Rezidiv: Venetoclax/Rituximab auch im Langzeitverlauf gut wirksam
Auch zur Rezidivtherapie der CLL wurden beim ASH wichtige Daten präsentiert. So bestätigten die 4-Jahres-Daten der Phase-III-Studie MURANO den bereits in der Erstanalyse nach median 24 Monaten beobachteten klinische Nutzen einer Kombinationsbehandlung mit Venetoclax/Rituximab (VenR) [7] auch im Langzeitverlauf [8]. Die laufende Studie vergleicht die Wirksamkeit und Sicherheit von VenR und BR bei Patienten mit rezidivierter/refraktärer CLL. Die Daten der Erstanalyse nach 2 Jahren Nachbeobachtung hatten aufgrund der signifikanten Überlegenheit des auf 2 Jahre begrenzten chemotherapiefreien Regimes zur Zulassungserweiterung von Venetoclax kombiniert mit Rituximab geführt.
Die Raten für PFS und OS blieben im VenR-Behandlungsarm im Gegensatz zum BR-Behandlungsarm auch im Langzeitverlauf stabil.
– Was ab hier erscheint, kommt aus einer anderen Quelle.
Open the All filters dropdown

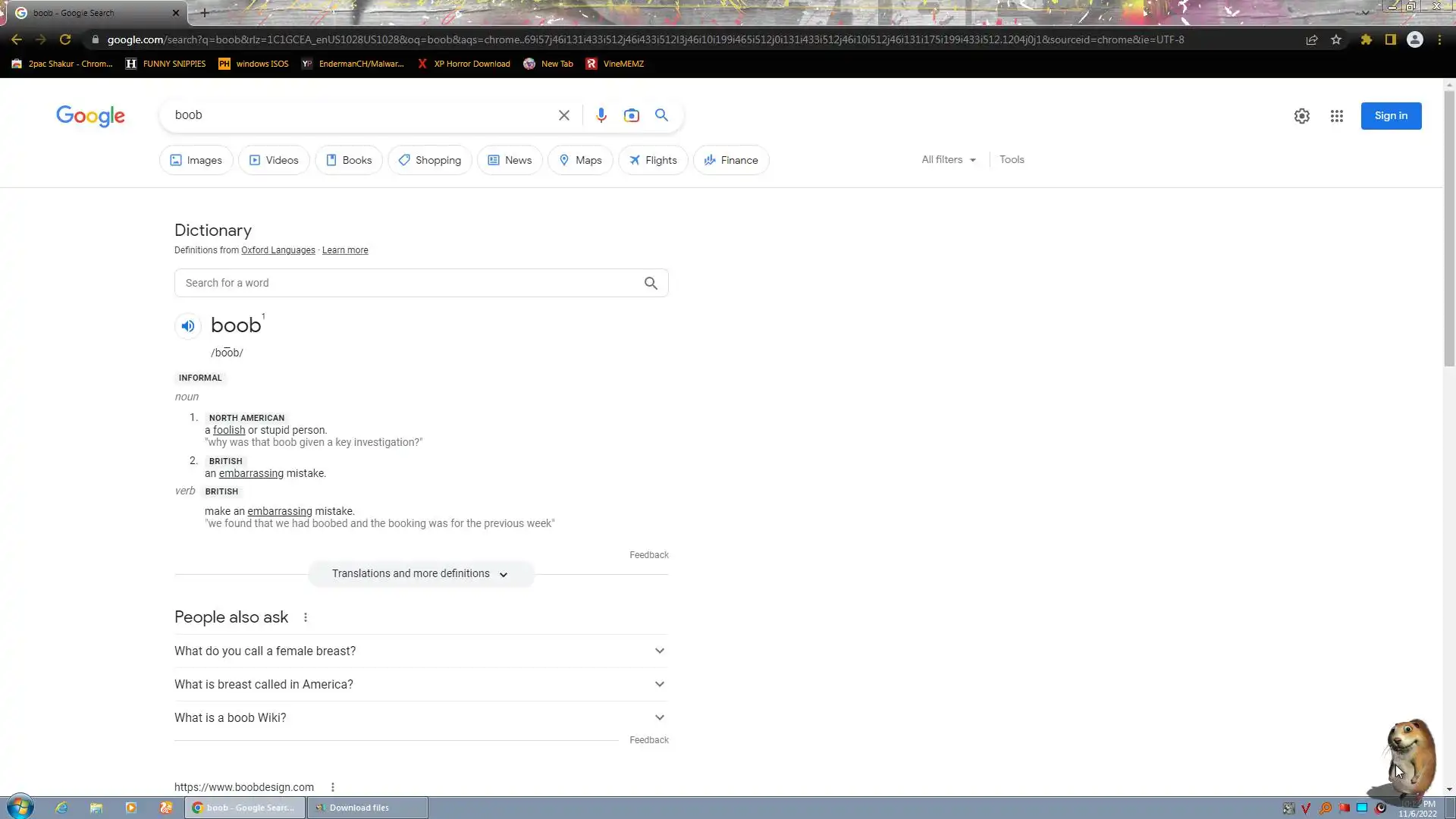click(948, 160)
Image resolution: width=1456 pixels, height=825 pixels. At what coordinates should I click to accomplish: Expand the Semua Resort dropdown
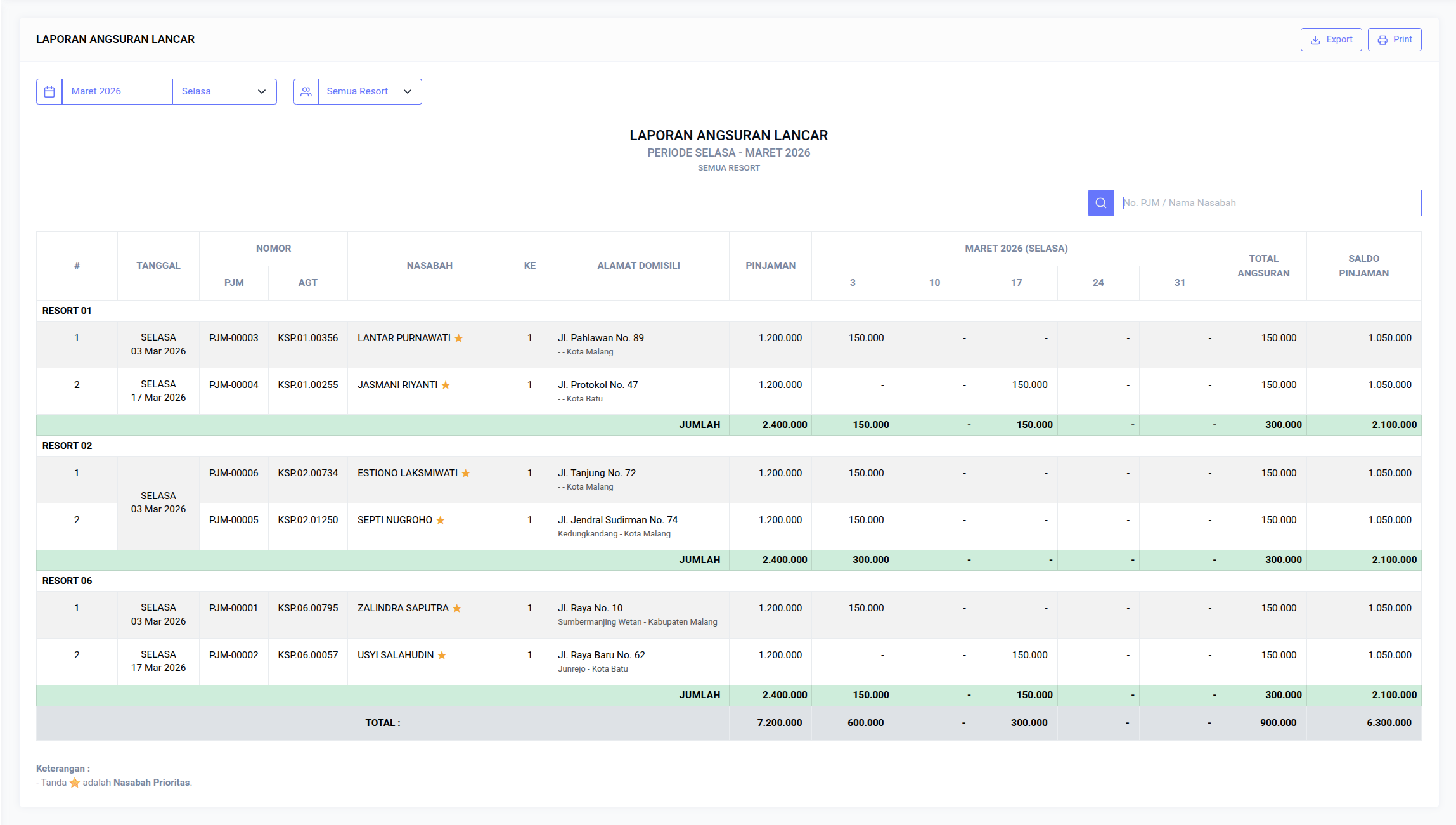pyautogui.click(x=370, y=91)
Die geschätzte 48-Monats-Rate für das PFS betrug für VenR-Patienten 57,3 % gegenüber 4,6 % für BR-Patienten mit einer Reduktion des Progressionsrisikos um 81 % (HR 0,19; p < 0,0001) [8]. Nach 4 Jahren sind geschätzt also immer noch über die Hälfte der Patienten unter VenR ohne Progress.
Auch für CLL-Patienten, die resistent gegen übliche Therapien sind, gab es ermutigende Daten: Bei Patienten mit Ibrutinib-resistenter CLL konnte durch Einsatz von LOXO-305, einen hoch-selektiven, nicht kovalent bindenden BTK-Inhibitor der nächsten Generation, die Resistenzmutation BTK-481 überwunden werden [9]. Als zukünftige Option nach Versagen einer BTK- und BCL2-Inhibitor-Therapie werden außerdem CAR-T-Zelltherapien geprüft.